Kohl is skeptical of the fear that surrounds them: “This highlights how well coyotes are able to avoid us, which suggests that people’s fear of coyotes is often greater than the actual risk.”

“They’re an incredibly adaptive species, and they’re very intelligent. But there is likely a limit. As urbanization increases and denning locations become more limited, it is going to put further pressure on the ability of these coyote populations to sustain themselves in these urban landscapes,” Kohl said.

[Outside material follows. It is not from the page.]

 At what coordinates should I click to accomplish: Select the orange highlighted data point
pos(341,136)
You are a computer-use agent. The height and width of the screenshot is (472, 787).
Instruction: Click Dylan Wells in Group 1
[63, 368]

How to coexist with coyotes this spring

Coyotes will nearly always choose to avoid people rather than confront them. Keep dogs leashed on walks. Don’t probe holes or sheltered spots that might be dens. If a coyote seems unusually bold near a trail or park, it may be running a distraction rather than acting aggressively. “If you are close to a den, the parents may make themselves more visible, more noticeable,” Kohl said. “But that doesn’t necessarily mean that there’s something wrong with that coyote. It actually may be a behavioral ploy, so to speak, to try and get you to go somewhere else.”

Don’t feed them, and don’t run. If one appears sick or injured, call your local animal control.

The parks you walk through, the vacant lots, the weedy edges you pass without looking: some of those spots have coyote pups in them right now. The coyotes know you’re there. They’re counting on you not to notice.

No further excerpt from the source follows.